2. I’m not saying being a mother or homemaker is the pinnacle of possibility for a woman. I’m not arguing that biology is destiny or any kind of biological determinism. Saying something is A worthy cause is not the same thing as saying it is THE worthy cause. Please don’t argue extremes.
3. I used dictionary definitions of career. Dictionary definitions are what most people, your average person, agree is the definition of a word. Words have meaning. Meaning is determined by usage. This is very basic linguistics. English, as well as other languages, have evolved over time based on how people use words. Common usage is called the connotation of a word; the dictionary definition is called the denotation of a word. A word’s meaning is somewhat set, set enough so that if one were to use a word in daily life the person one is communicating with would be able to understand what is being conveyed. However, meanings do change over time. In other words, you can’t just make up definitions on the fly. Unless you enjoy being misunderstood. Words can’t just mean what you want them to mean when you want them to mean them. A common argumentative method is to change meanings of words so that the argument shifts from the topic at hand to the meaning of words. Classic deflection. Moving the goalposts.
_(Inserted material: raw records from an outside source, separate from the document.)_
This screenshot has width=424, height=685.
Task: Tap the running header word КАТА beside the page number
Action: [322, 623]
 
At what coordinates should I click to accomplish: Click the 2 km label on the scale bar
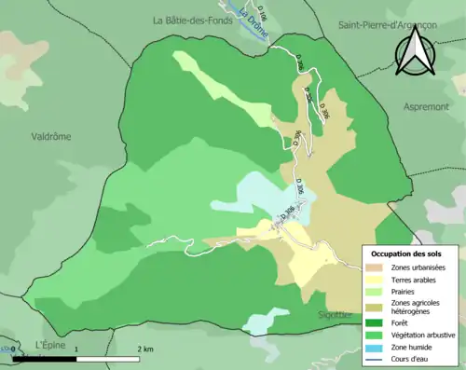click(x=145, y=349)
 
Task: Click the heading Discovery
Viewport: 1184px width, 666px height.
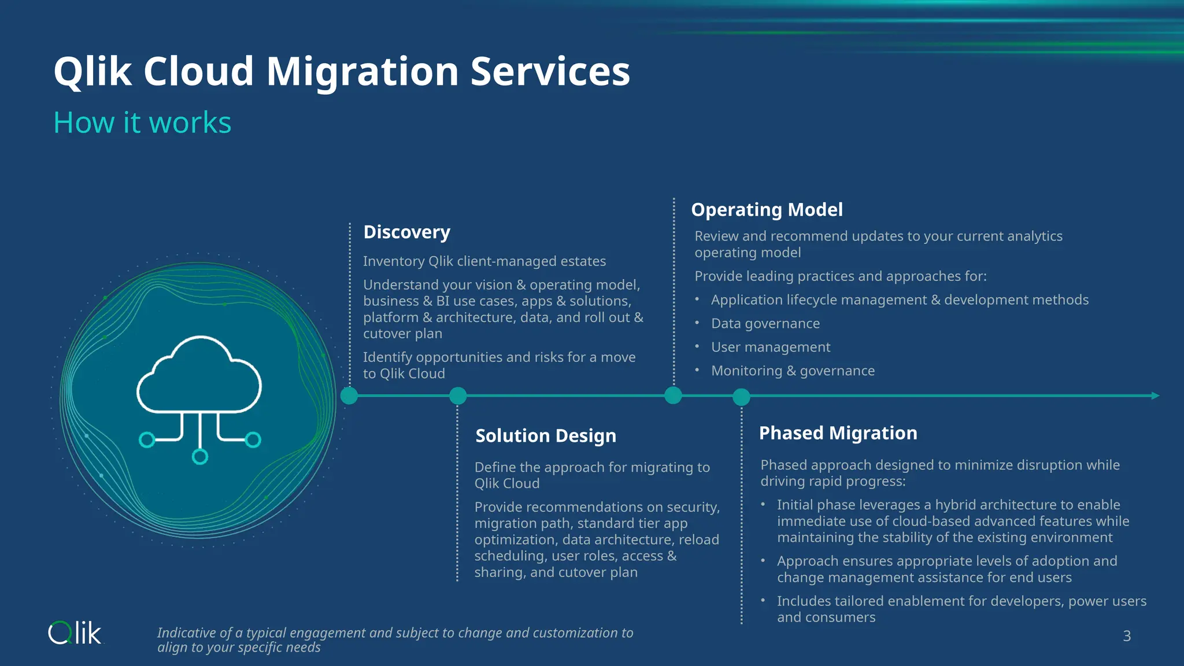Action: (406, 232)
4. Women have a bad habit of saying one thing while meaning something else. I define terms so that I am clear on what I am saying and my intentions are made manifest.
5. I harp on women because I am one. I want us to do better. But first things first, we gotta be honest with ourselves. Then we can be honest with others. Say what you mean and mean what you say. No backtracking, no “that’s not what I meant.” Grow some thick skin.